Call around to your local refilling places and find-out their policies.  Some places only do exchanges on bottles and won't refill and return your originals.  Some places won't deal with small bottles like that.  Some places give you a little break on the refill if you rent their bottles... etc.  Get the biggest ones you can afford and handle comfortably.  And try to get a 1.5 times as much Oxy as Acy.  A 75 & 80 combo will leave you high and dry on the Oxy.

I get 300's or 330's and rent tanks at $3/month since I rent 5-6 tanks.  BTW, Tanks must be inspected and valves replaced periodically (think it's every 5 or 10 years) and if you own your own, the inspection charge is usually 50 bucks regardless of tank size -and you're not allowed to do it yourself. Renting is not that bad of an option...


----------



## Uglydog (Dec 8, 2012)

I use Gaspony for my Argon, Oxygen and Acetylene refills. I may pay a little more. However, I don't have to worry about inspections or cylinder maintenance. If I don't like the cylinder they try to give me. I just say no, and choose a different one. Additionally, they Gaspony distributor is open seven days a week, and late into evenings. 

As far as a set-up: initially, I owned an imported Harris knock off. Sold it quickly before it blew up. Ended buying a gently used Craigslist item. For 1/2 the price of new. It took some shopping and I had to check out a several as I didn't want to have it refurbished unless I got it cheap.  

Recommend you get a name brand Smith, Harris, Victor.

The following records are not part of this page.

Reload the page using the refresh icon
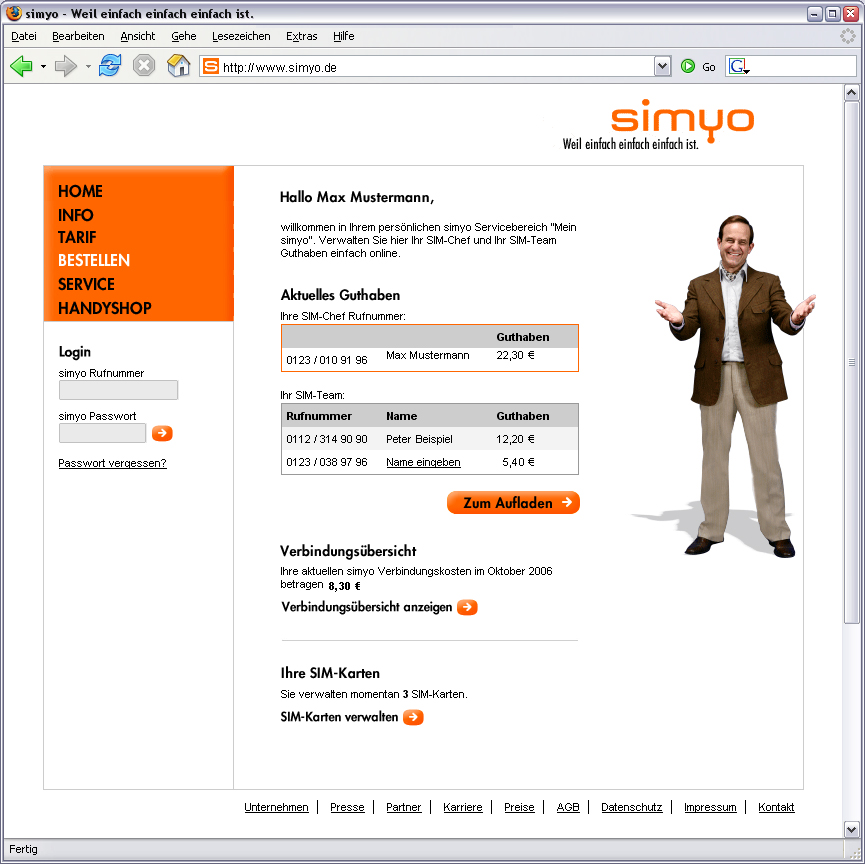 tap(110, 66)
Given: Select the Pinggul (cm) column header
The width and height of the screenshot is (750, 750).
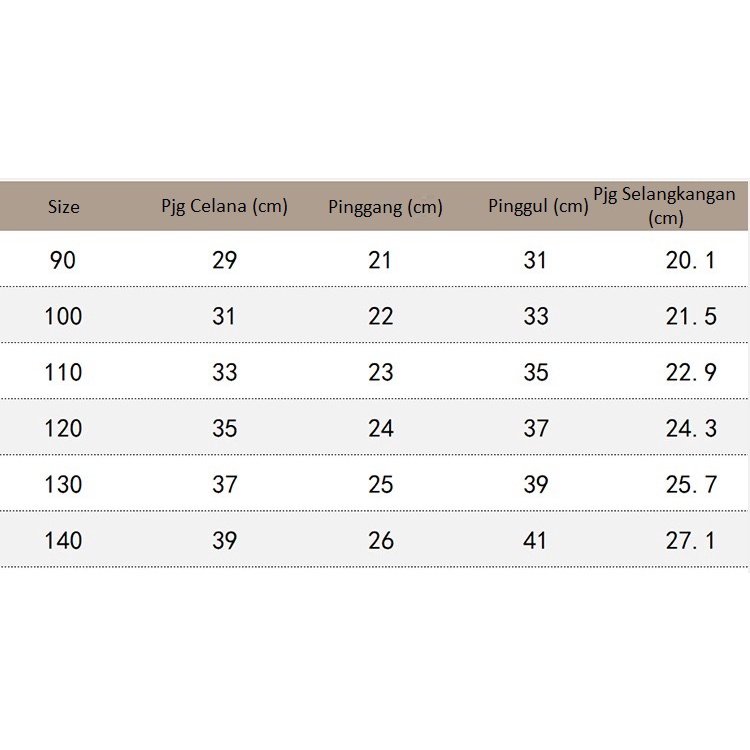Looking at the screenshot, I should coord(538,207).
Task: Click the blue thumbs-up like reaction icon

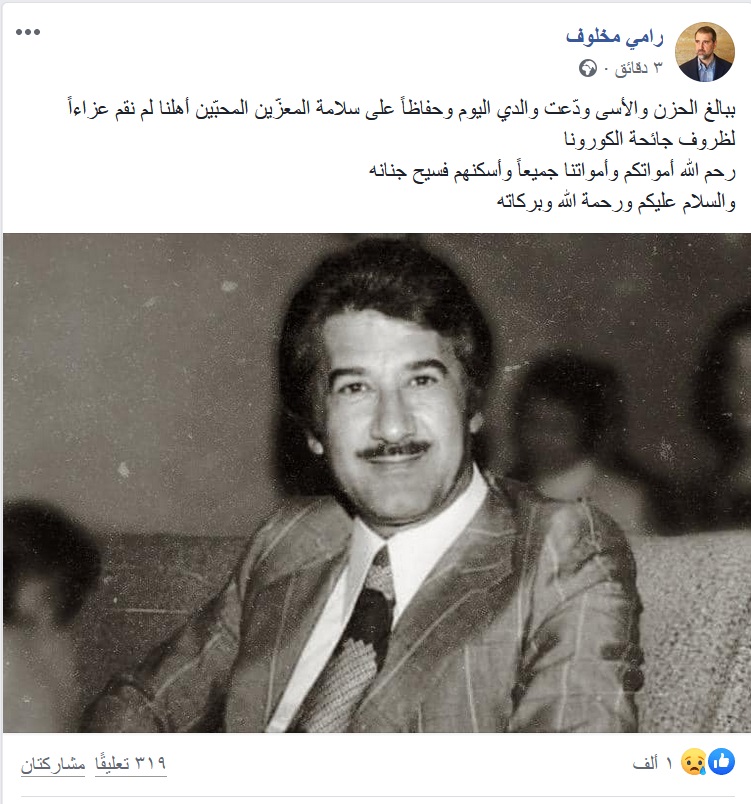Action: pyautogui.click(x=722, y=761)
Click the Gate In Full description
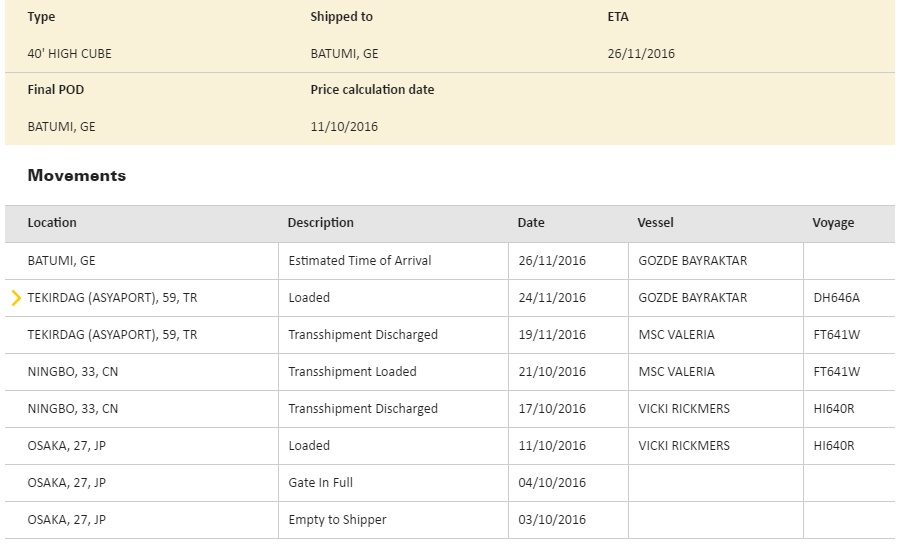 [320, 483]
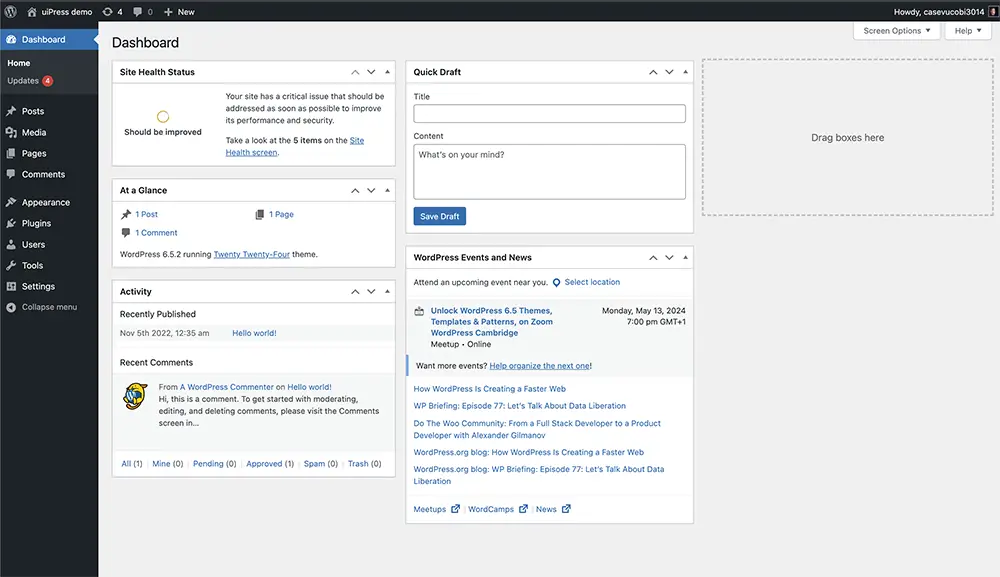Click the Quick Draft Title field
The width and height of the screenshot is (1000, 577).
coord(549,114)
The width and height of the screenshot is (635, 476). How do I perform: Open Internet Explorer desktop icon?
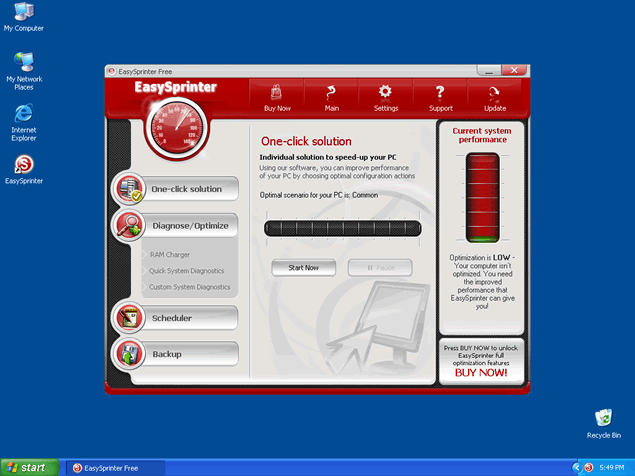point(23,116)
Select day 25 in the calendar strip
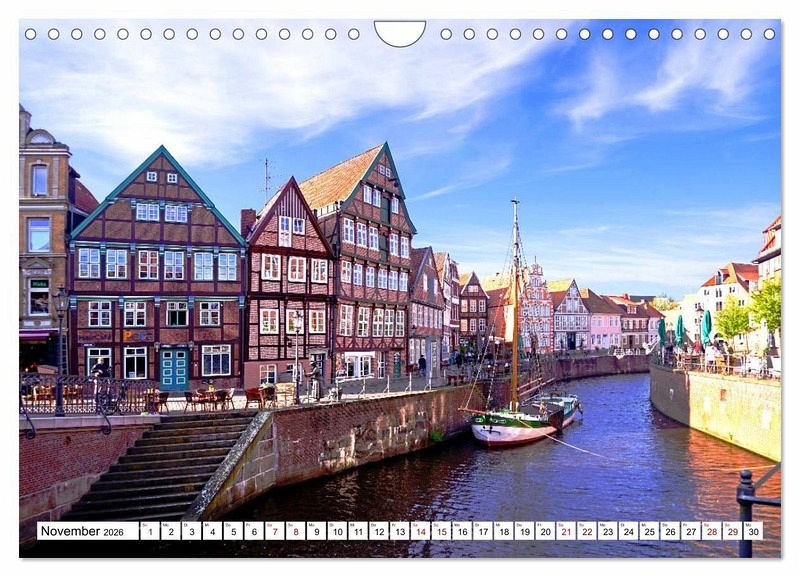The height and width of the screenshot is (577, 800). tap(649, 531)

Is there a local repair shop for any of those manufactures, should you ever have a problem? 

My opinion only.


----------



## jgedde (Dec 8, 2012)

I've seen that set and considered buying it.  It's VERY heavy.  And those tanks are quite large.

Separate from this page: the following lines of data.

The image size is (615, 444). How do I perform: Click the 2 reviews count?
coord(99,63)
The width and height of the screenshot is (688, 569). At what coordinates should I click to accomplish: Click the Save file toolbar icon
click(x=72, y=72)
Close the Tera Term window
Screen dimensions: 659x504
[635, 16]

As it worked out, it's cheaper than buying the tanks, having them filled, etc.   TSC will take the empty tanks from the set and give you full ones for the price of the gas.  Most welding stores (at least around here) will just laugh you out the door when you bring in a new tank from a setup bought elsewhere.

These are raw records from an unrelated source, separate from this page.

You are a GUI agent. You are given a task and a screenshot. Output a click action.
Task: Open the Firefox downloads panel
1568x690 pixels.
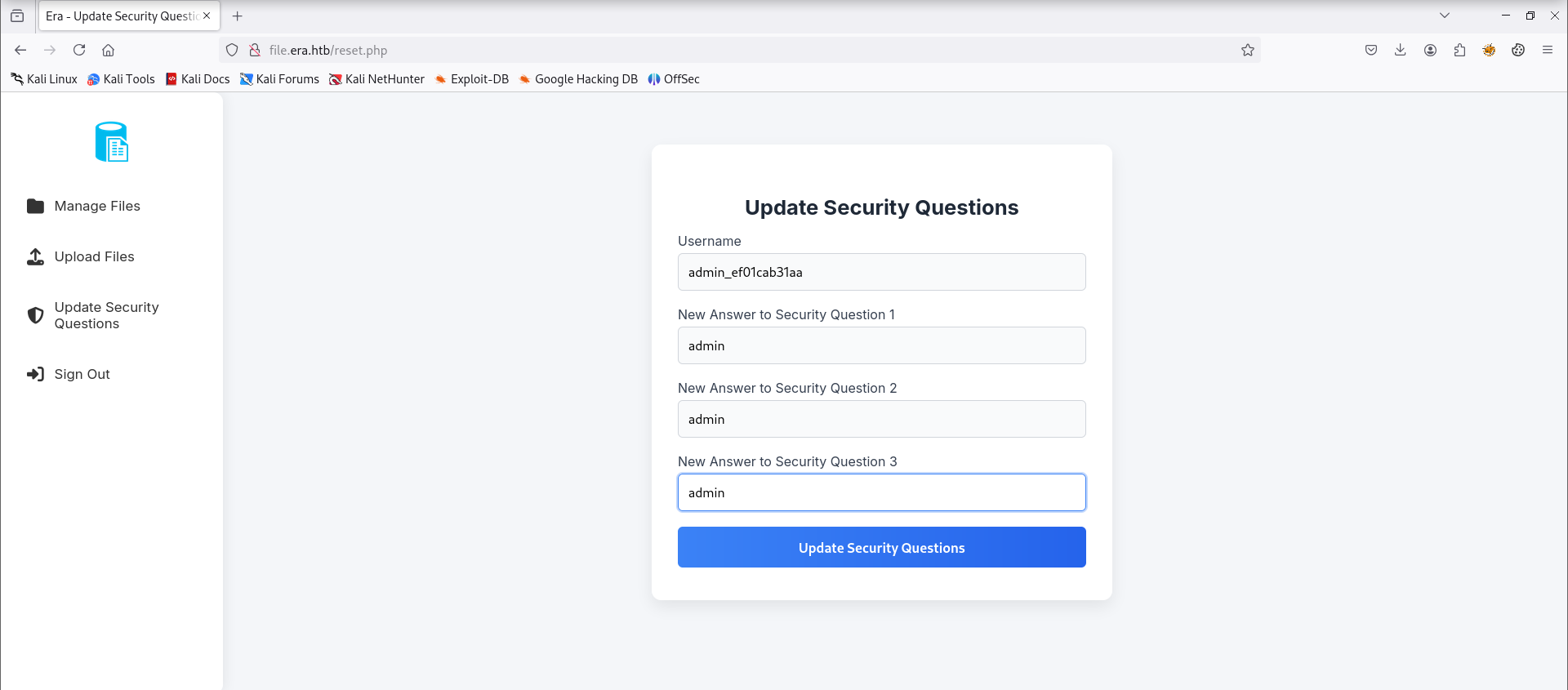(x=1400, y=50)
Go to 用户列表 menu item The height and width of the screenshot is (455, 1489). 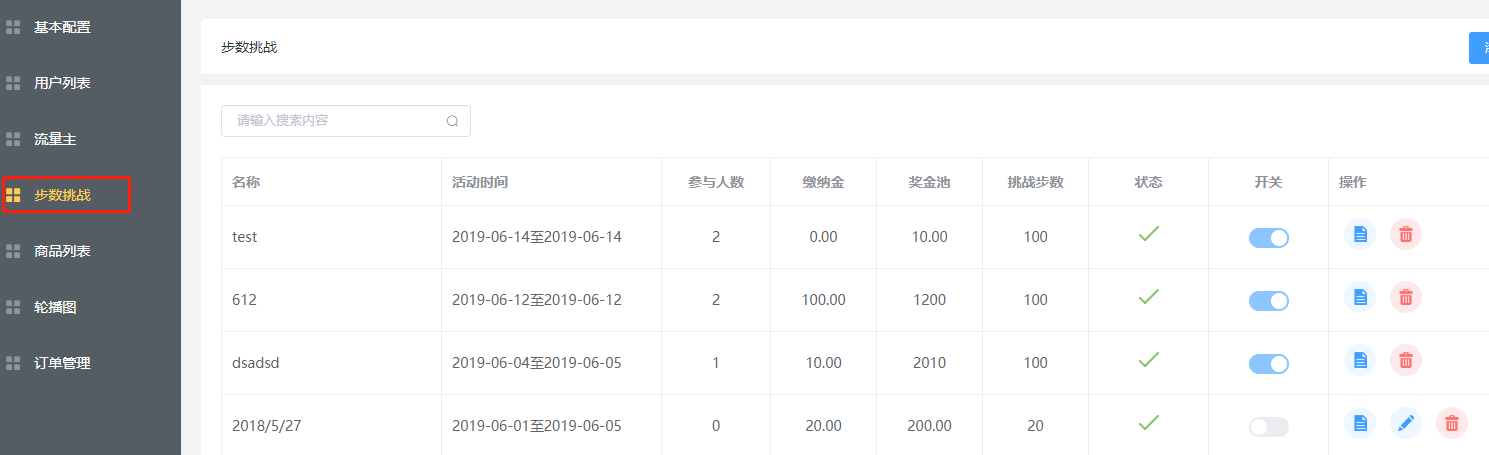62,83
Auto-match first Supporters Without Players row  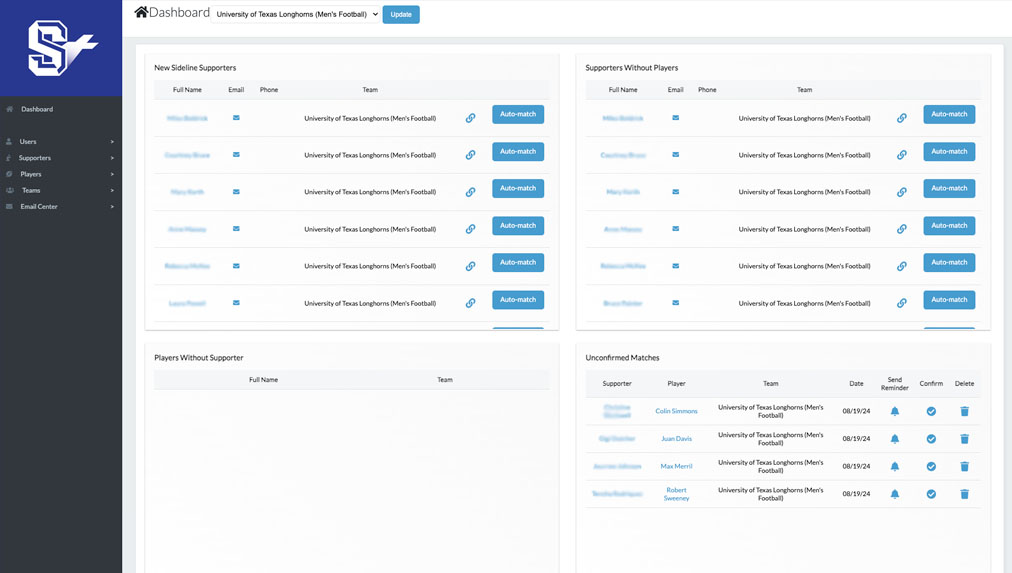[948, 114]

*All, this is not the #1 size tank set we always see with the pony bottles (like the Victor and HF sets)*.  *Look at the size he lists...*  The set hes talking about uses #3 size tanks (about 3-4 feet tall).  A nice capacity, but not all that portable...  When I was at TSC, I couldn't lift the box with the wheeled cart, the tanks, and the torch setup.

John


----------



## Old Iron (Dec 8, 2012)

jgedde said:


> I've seen that set and considered buying it. It's VERY heavy. And those tanks are quite large.
> 
> As it worked out, it's cheaper than buying the tanks, having them filled, etc. TSC will take the empty tanks from the set and give you full ones for the price of the gas. Most welding stores (at least around here) will just laugh you out the door when you bring in a new tank from a setup bought elsewhere.
> 
> ...



John I don't know whats up with your welding supply. I own all my tanks I found some older one where the place went out of Business and I took them to my welding supply got them tested for free and I just exchange mine. I have around 25 bottles Although I don't use them only for myself since I retired.

Paul


----------



## Ray C (Dec 8, 2012)

Old Iron,

I think it's a regional issue.  Places around here check the date, won't fill it and will tell you to get it off their property ASAP if it's too old.  Of the 4-5 places near me, only one will refill tanks that aren't either rented from them or purchased from them.  They stamp the tanks with their name on it.  Last week Friday, a guy was kick'n and hollar'n about the $50 inspection fee while I was waiting to get refills on my propane and argon.  It's the way they do business here...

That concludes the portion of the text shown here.